Excerpted records.
** START **
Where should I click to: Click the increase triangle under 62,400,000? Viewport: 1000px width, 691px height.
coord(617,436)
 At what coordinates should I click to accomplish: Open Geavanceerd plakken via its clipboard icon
** END **
** START **
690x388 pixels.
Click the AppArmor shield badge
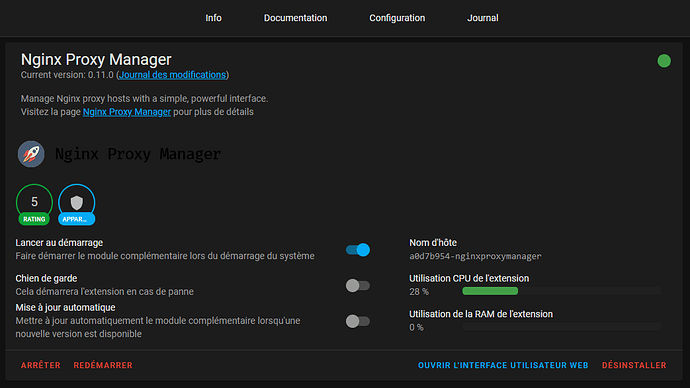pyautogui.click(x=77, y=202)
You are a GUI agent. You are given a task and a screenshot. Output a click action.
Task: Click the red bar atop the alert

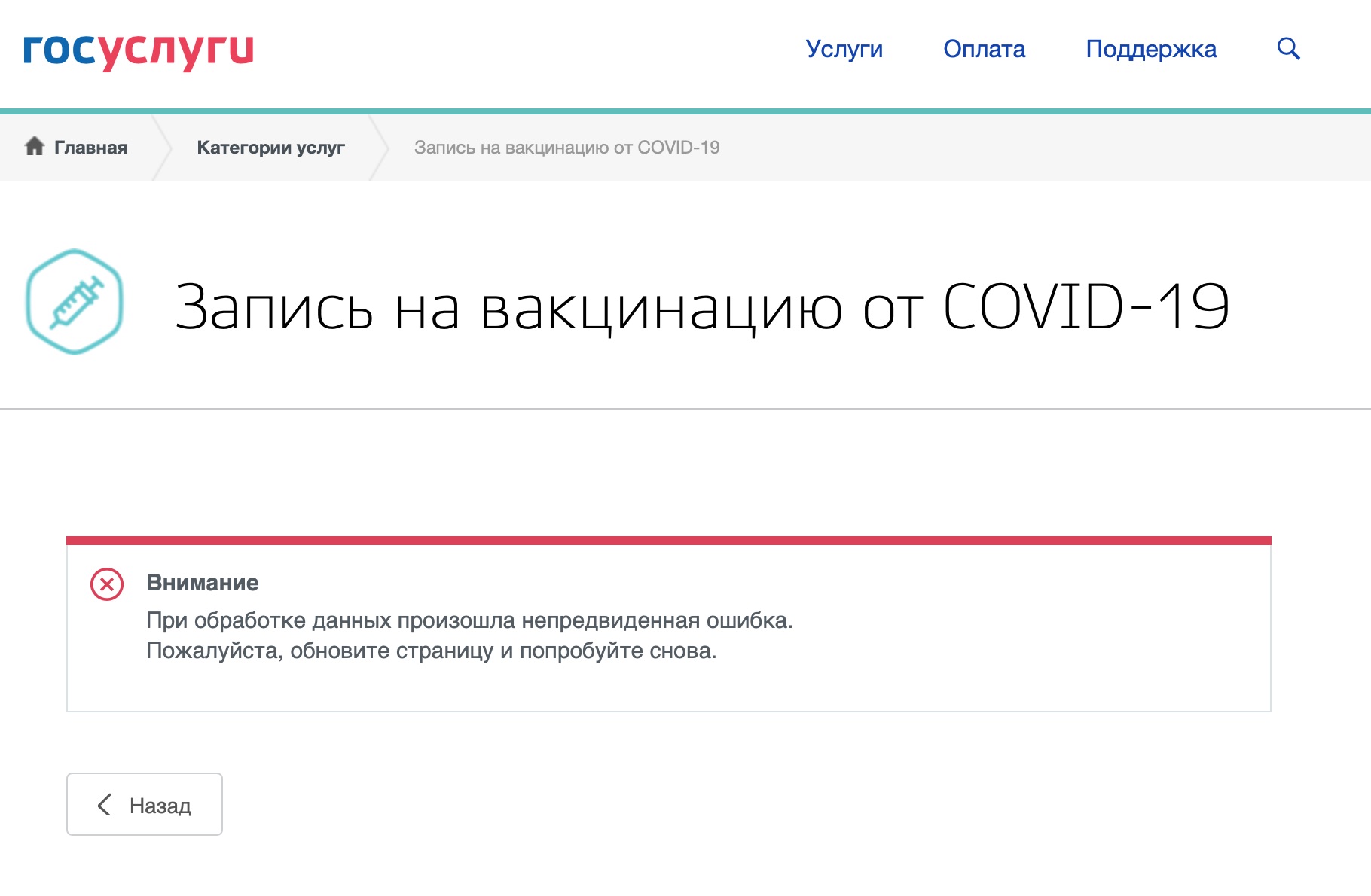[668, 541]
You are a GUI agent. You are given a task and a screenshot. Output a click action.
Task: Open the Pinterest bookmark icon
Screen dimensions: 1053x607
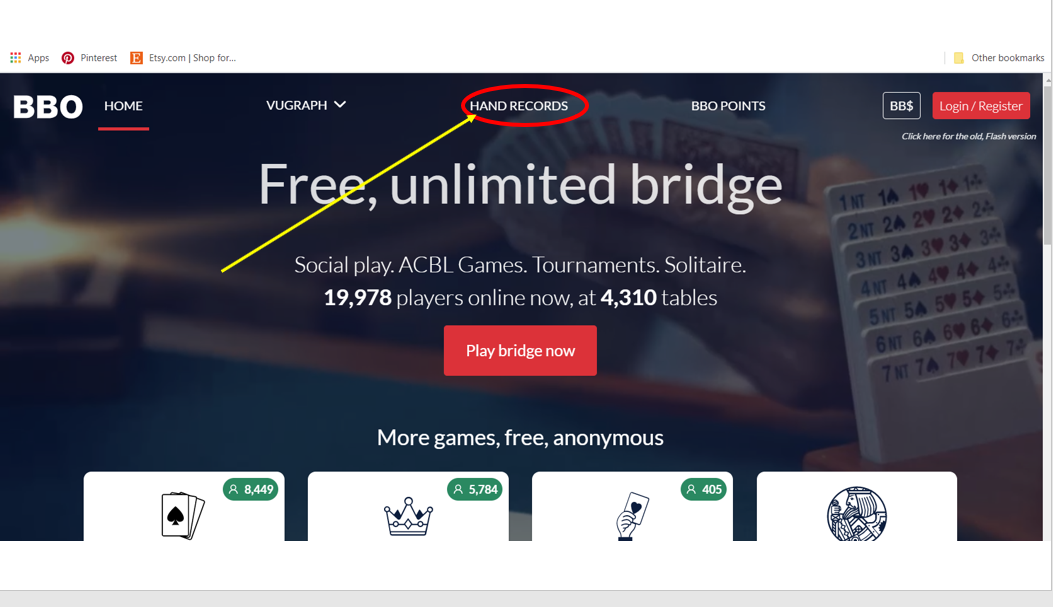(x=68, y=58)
** END **
** START **
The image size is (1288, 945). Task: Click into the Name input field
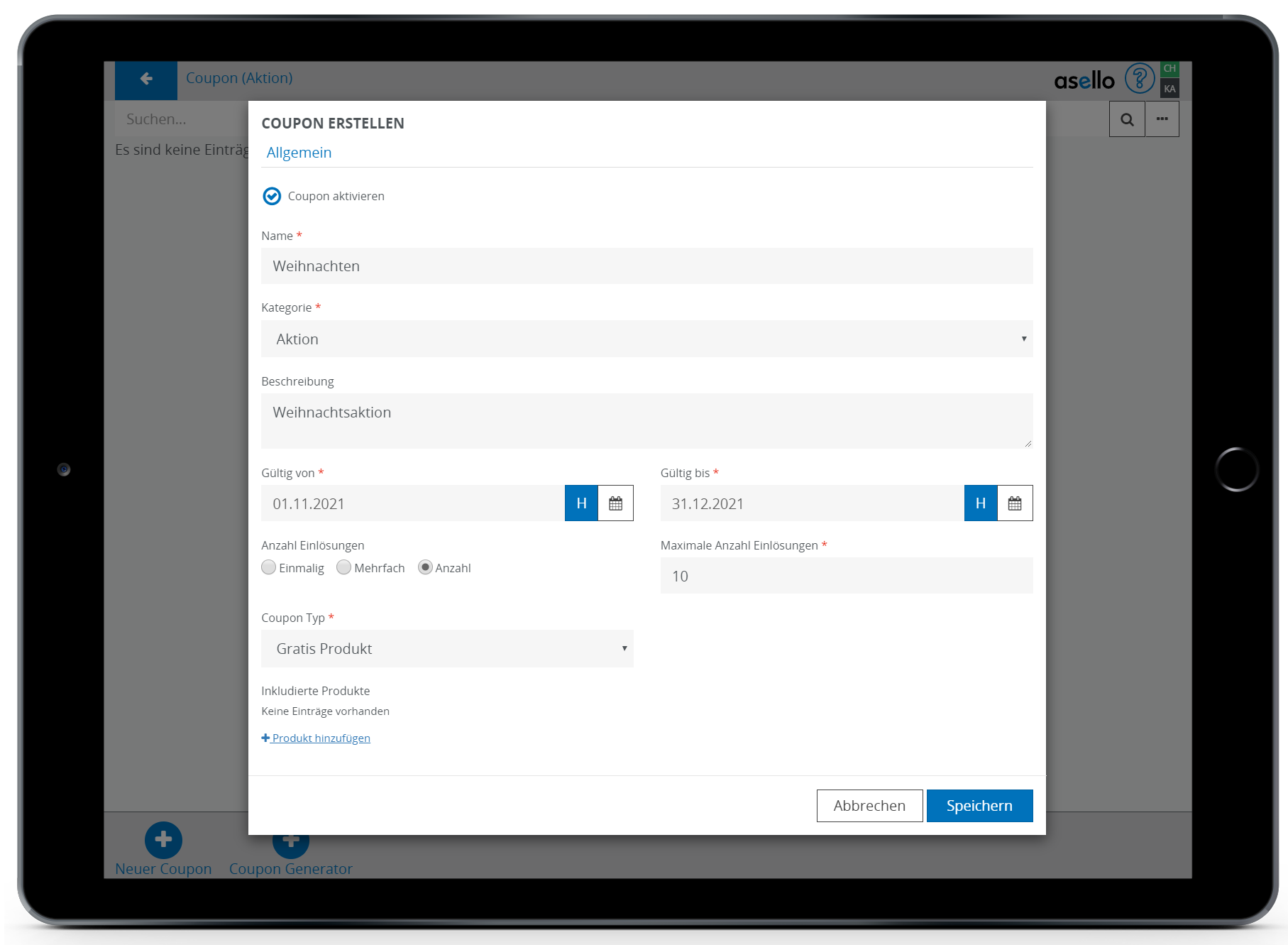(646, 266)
** END **
Copy the records from the line with "Where should I" to the line with "At what coordinates", substituting "arrow" for "triangle" and keeping everything else the same.

Result of the task.
Where should I click to: Click the increase arrow under 62,400,000? Viewport: 1000px width, 691px height.
coord(617,436)
 At what coordinates should I click to accomplish: Open Geavanceerd plakken via its clipboard icon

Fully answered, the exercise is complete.